TASK BRIEF >>
Reproduce exactly the run of lines that begins with the one containing "The height and" and ends with the last line of the records, omitting pictures.
*** Begin section ***
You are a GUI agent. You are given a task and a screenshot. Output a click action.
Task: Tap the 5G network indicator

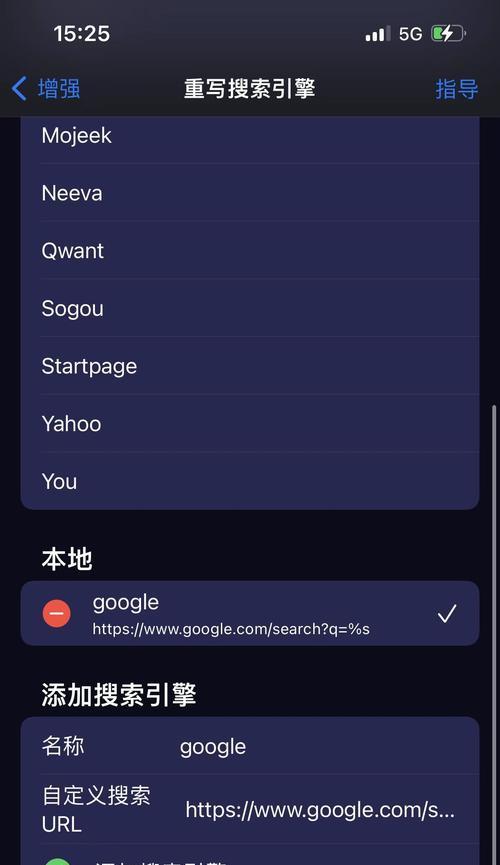(411, 34)
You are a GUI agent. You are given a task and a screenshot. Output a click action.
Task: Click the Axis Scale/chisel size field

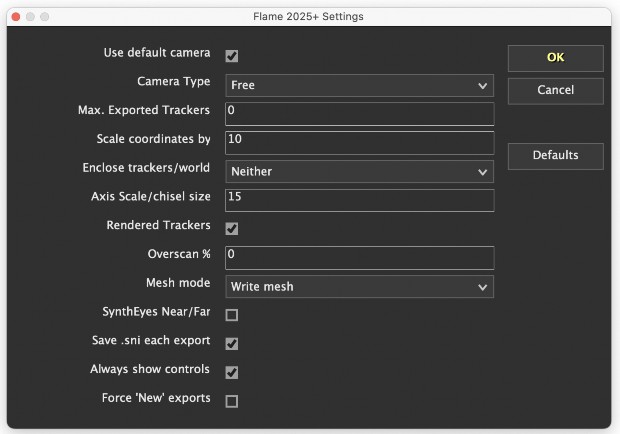tap(359, 200)
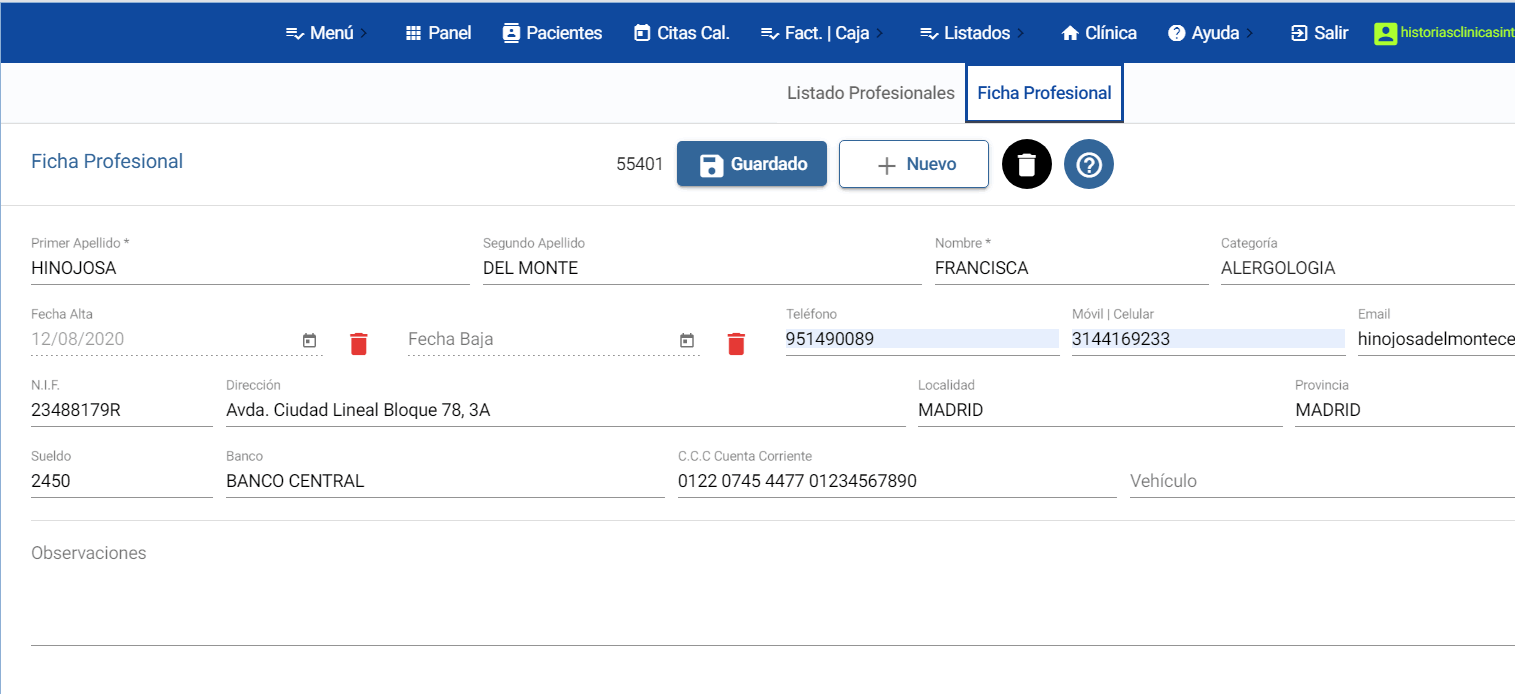1515x694 pixels.
Task: Open the round help question mark icon
Action: (1088, 164)

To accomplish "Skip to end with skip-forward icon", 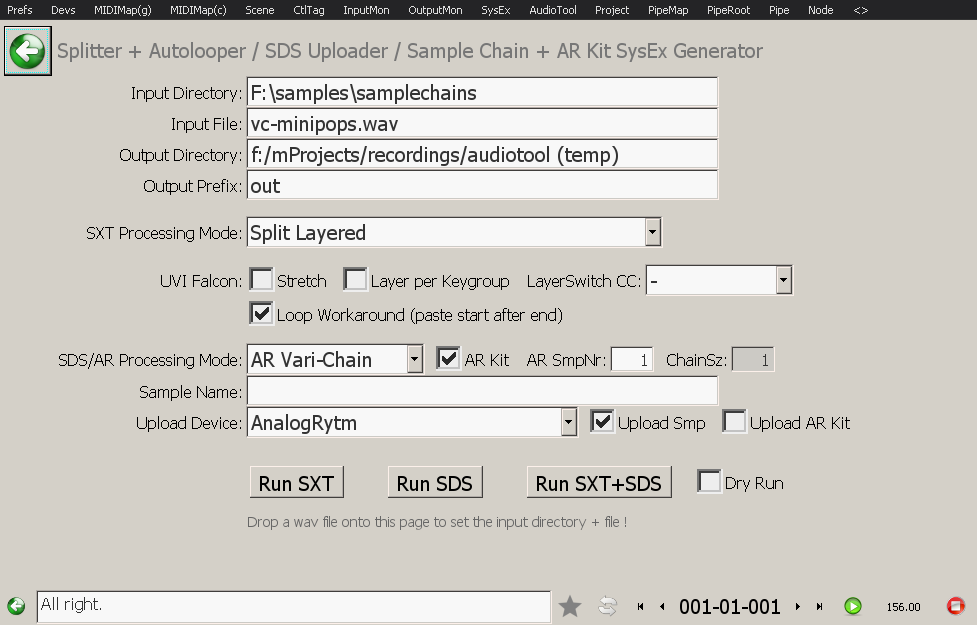I will click(820, 606).
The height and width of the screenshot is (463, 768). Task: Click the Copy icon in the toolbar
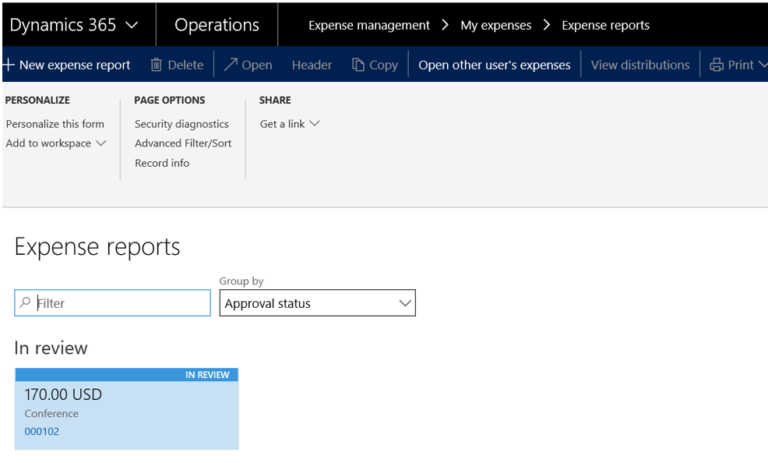pyautogui.click(x=358, y=65)
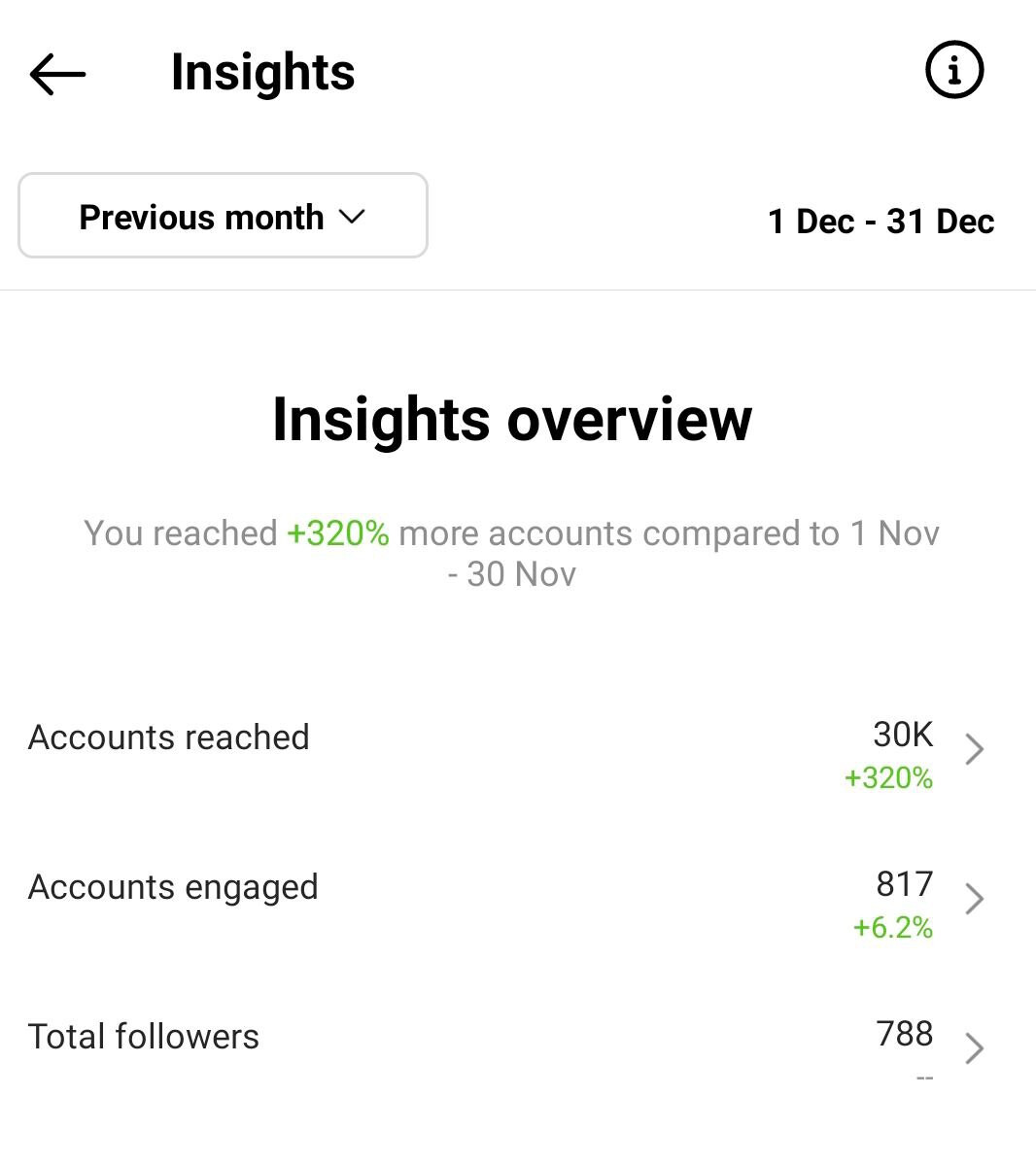Open the Accounts reached row label
1036x1166 pixels.
click(169, 737)
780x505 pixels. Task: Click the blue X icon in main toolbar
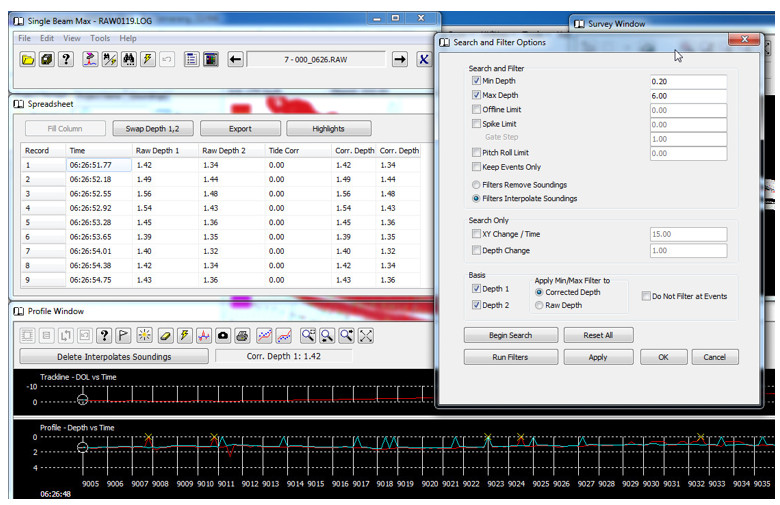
*** End section ***
YOUR RESPONSE >>
The height and width of the screenshot is (463, 768). Task: Click the Copy icon in the toolbar
pyautogui.click(x=358, y=65)
Open the Accounts reached row label
1036x1166 pixels.
click(169, 737)
780x505 pixels. Task: Click the blue X icon in main toolbar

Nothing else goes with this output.